Goal of the exercise: To answer, print the line containing "2016 (34, 1212)" and each line after it in the listing below, exactly as they stand.
· · · · · · ·
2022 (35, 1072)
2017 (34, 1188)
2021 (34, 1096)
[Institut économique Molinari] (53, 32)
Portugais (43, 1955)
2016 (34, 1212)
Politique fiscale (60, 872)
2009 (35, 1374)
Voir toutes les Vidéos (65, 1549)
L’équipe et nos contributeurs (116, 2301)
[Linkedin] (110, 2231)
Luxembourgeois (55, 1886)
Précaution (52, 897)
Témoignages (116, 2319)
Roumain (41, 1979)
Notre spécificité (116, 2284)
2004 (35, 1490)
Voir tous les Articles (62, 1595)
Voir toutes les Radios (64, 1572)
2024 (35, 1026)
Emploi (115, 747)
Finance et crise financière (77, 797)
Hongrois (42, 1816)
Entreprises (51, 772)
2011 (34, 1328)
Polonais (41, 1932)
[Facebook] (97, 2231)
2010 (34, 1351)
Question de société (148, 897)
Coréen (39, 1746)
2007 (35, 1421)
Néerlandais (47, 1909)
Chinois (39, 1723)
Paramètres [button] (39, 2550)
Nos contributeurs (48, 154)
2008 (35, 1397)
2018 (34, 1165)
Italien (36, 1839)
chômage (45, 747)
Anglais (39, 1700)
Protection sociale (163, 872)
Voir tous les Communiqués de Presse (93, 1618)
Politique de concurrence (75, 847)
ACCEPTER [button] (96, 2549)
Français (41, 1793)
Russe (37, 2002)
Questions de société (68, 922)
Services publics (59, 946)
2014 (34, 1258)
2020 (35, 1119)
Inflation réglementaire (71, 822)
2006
· · · · · · ·
Response to this task:
2016 (34, 1212)
Politique fiscale (60, 872)
2009 (35, 1374)
Voir toutes les Vidéos (65, 1549)
L’équipe et nos contributeurs (116, 2301)
[Linkedin] (110, 2231)
Luxembourgeois (55, 1886)
Précaution (52, 897)
Témoignages (116, 2319)
Roumain (41, 1979)
Notre spécificité (116, 2284)
2004 (35, 1490)
Voir tous les Articles (62, 1595)
Voir toutes les Radios (64, 1572)
2024 (35, 1026)
Emploi (115, 747)
Finance et crise financière (77, 797)
Hongrois (42, 1816)
Entreprises (51, 772)
2011 (34, 1328)
Polonais (41, 1932)
[Facebook] (97, 2231)
2010 (34, 1351)
Question de société (148, 897)
Coréen (39, 1746)
2007 (35, 1421)
Néerlandais (47, 1909)
Chinois (39, 1723)
Paramètres [button] (39, 2550)
Nos contributeurs (48, 154)
2008 (35, 1397)
2018 (34, 1165)
Italien (36, 1839)
chômage (45, 747)
Anglais (39, 1700)
Protection sociale (163, 872)
Voir tous les Communiqués de Presse (93, 1618)
Politique de concurrence (75, 847)
ACCEPTER [button] (96, 2549)
Français (41, 1793)
Russe (37, 2002)
Questions de société (68, 922)
Services publics (59, 946)
2014 (34, 1258)
2020 (35, 1119)
Inflation réglementaire (71, 822)
2006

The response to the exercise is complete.